The west Antarctic ice sheet is the world's only remaining marine ice sheet, an ice sheet anchored to bedrock below sea level and with margins that are floating. Other marine ice sheets existed in the Northern Hemisphere during the last glacial maximum but all disintegrated and melted away during the current warm period. Marine ice sheets are important because their existence and future behavior depend not only on atmospheric conditions and ice movement, but also on sea level changes. As the sea level rises, more of the ice at the edge of the sheet floats, and the forces that hold the ice sheet together are reduced, causing ice to flow more rapidly to the oceans. This positive feed-back loop (sea-level rise, leading to reduced forces holding the ice together, leading to increased ice flow into the ocean, leading to sea-level rise) could lead to rapid disintegration or collapse of a marine ice sheet. Scientists want to learn more about the west Antarctic marine ice sheet to understand how it operates and to determine if it is vulnerable to future disintegration or collapse, which would affect global sea level.
Scientists have long recognized that global sea levels were 5 to 6 meters higher during the last interglacial warm period, about 125,000 years ago, than they are today. It is also estimated that the west Antarctic ice sheet contains ice which, if it were incorporated into the oceans, would cause global sea levels to rise about 6 meters. It has been suggested that the West Antarctic ice sheet might be responsible for the higher sea level during the last interglacial period. Future global warming could result in the disappearance of the West Antarctic ice sheet and a substantial rise in global sea level.

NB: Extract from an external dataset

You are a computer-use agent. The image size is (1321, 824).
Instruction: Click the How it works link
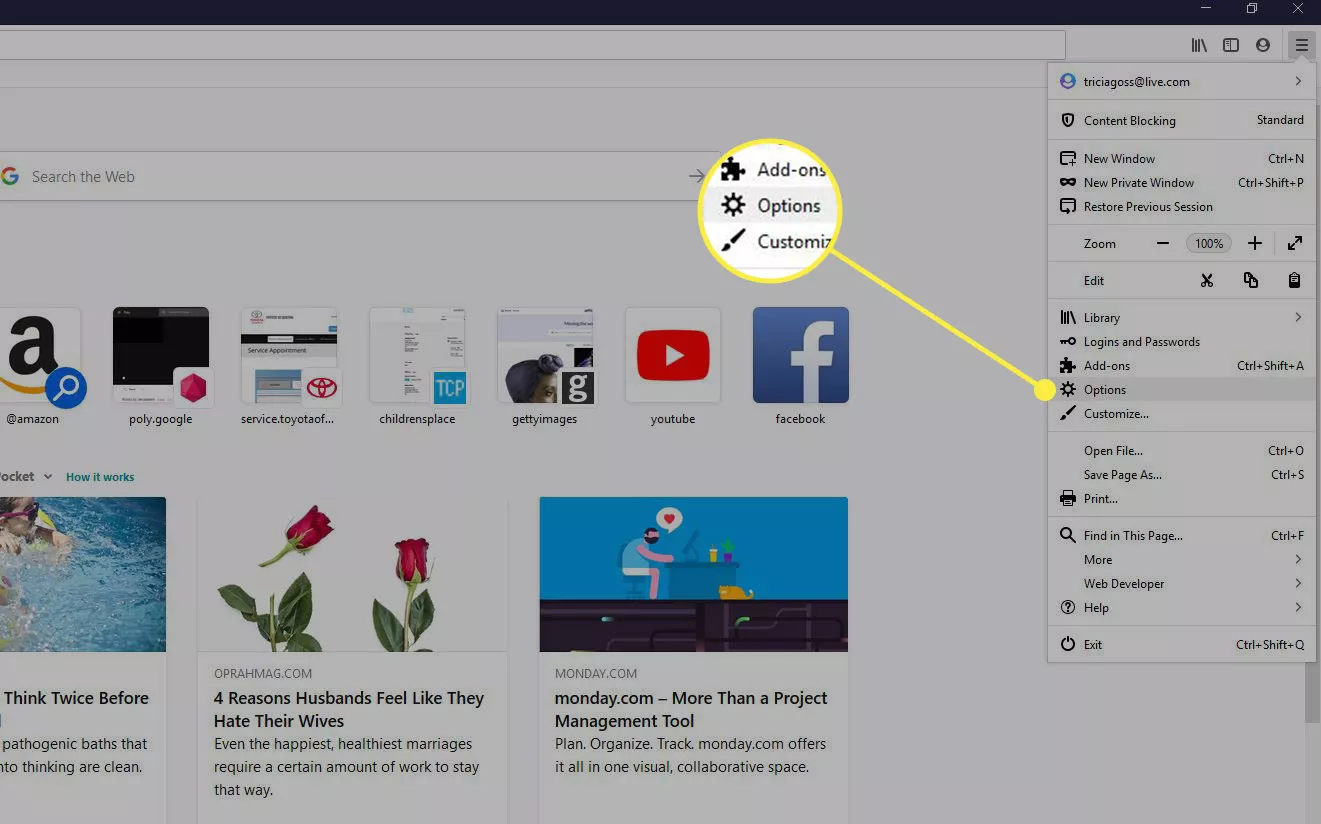click(100, 477)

The west Antarctic ice sheet is drained by surprisingly large, fast, river-like currents of ice flowing through the ice sheet. These ice streams, as they are called, are up to 100 kilometers wide and several hundred kilometers in length, moving at rates as fast as several hundred meters per year. Studies have shown that the ice streams are underlain by a water-saturated, unconsolidated sediment layer a few meters thick. This sediment acts to lubricate the ice streams so that they flow rapidly over their beds. The size and speed of the streams lead to the possibility of rapid collapse of the ice sheet.
The West Antarctic Ice Sheet Program is an interdisciplinary program to study this ice sheet, understand the processes important to its behavior, and develop models to predict its future behavior. Recent studies suggest a possible connection between the subglacial geology and the presence of the ice streams. In fact, measurements of ice thickness, magnetics, and gravity, made using a specially equipped aircraft, have shown that there is evidence for high heat flow and active volcanism near the ice streams. These elements could explain the high degree of subglacial melting and lubrication of the sediment under the ice streams. This work demonstrates the importance of subglacial geology for a complete understanding of the stability of the west Antarctic ice sheet, its ice streams, and its potential for raising global sea level.